Use the AWS CLI Update-Stack command. If you use the AWS CLI you can inject parameters into your stack so any change to any of the parameters result in a new stack. I do this myself to inject the Git/version commit ID into UserData so simply committing changes to the stack's JSON/Yaml to Git will allow stack updates. Any change to the parameters file will allow stack updates, even just a comment. I reference my Git commit ID in UserData the same way you are referencing Ref:CompanyName so when I change the Git commit ID the userData section is updated on stack updates.
Update Stack Command
aws cloudformation update-stack --stack-name MyStack --template-body file:///Users/Documents/Git/project/cloudformation/stack.json --parameters file:///Users/Documents/Git/project/cloudformation/parameters/stack-parameters.dev.json --capabilities CAPABILITY_IAM
Process
With this approach you make your parameters changes to the parameters json or yaml file then check it into version control. Now if you use a build server you can update your stack by checking out master and just running that one line above. Using AWS CodeBuild makes this easy so you don't need jenkins.
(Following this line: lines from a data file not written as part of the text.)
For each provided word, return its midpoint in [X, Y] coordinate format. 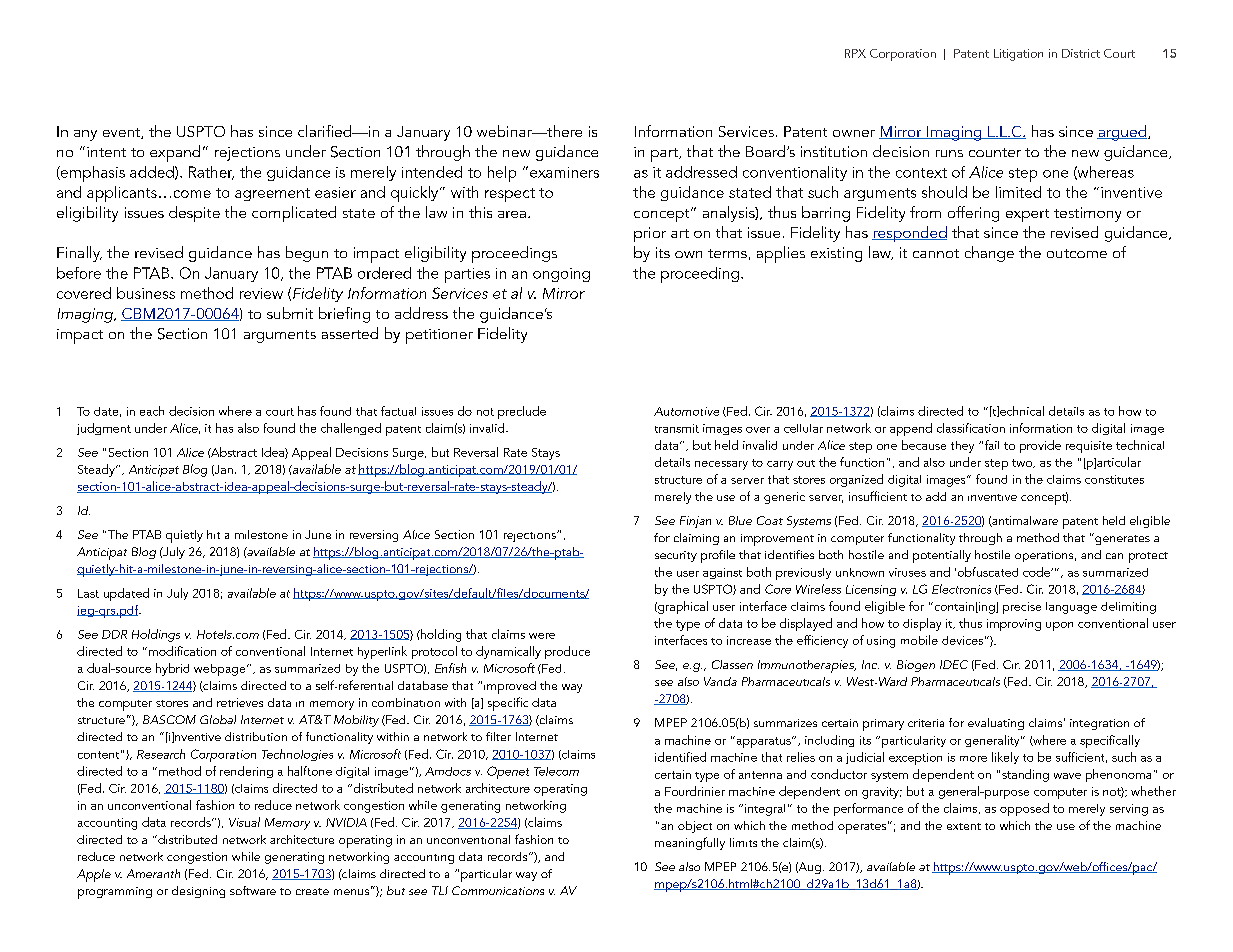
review [261, 293]
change [989, 254]
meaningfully [690, 843]
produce [567, 652]
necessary [721, 465]
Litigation [1018, 55]
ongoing [561, 275]
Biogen [916, 666]
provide [1040, 446]
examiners [564, 172]
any [85, 135]
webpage [221, 670]
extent [964, 826]
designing [198, 892]
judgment [104, 429]
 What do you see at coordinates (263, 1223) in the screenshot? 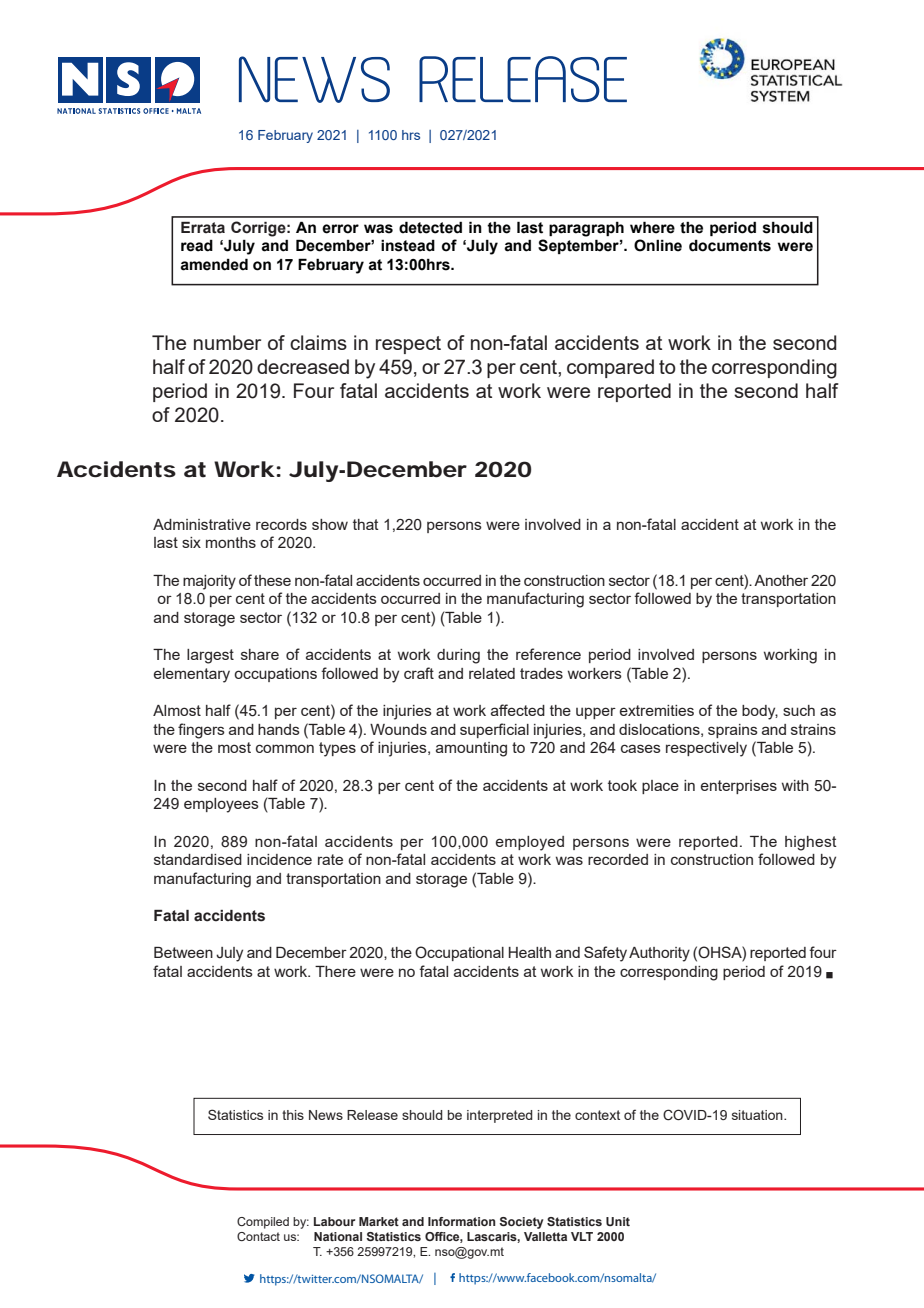
I see `Compiled` at bounding box center [263, 1223].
The answer of your problem is already answered with this state, CloudFormation will not update the stack unless there is a change in properties of the resources already created in the stack.
And for the answer for your question, please check the explanation below.
There is a way to force Cloudformation to update the stack using the AWS::CloudFormation::Init.
By using cfn-init, each instance can update itself when it detect the change that made by AWS::CloudFormation::Init in metadata.
There is a concept that we must understand first, that is the difference between UserData and metadata, at least under the AWS::CloudFormation::Init case.
Userdata: Will be only called once when the instance is being launch for the first time (this including update that need the instance to be replaced). So, if you update the stack (not creating a new one), even if you change the parameter value, it won't change anything if you call the parameter under UserData.
Metadata: Can be updated anytime. To make it works, you have to make sure that the daemon that detect the metadata changed is running (the daemon is called the cfn-hup)
If you already use the Metadata and AWS::CloudFormation::Init, the data is not immediately being updated. As far I know, here is the condition the data to be change after change the Metadata value.
Reboot the instance
Run cfn-init command again with it's parameter
Waiting about 15 minutes, because the daemon to check the change in Metadata is checking the change once in 15 minutes.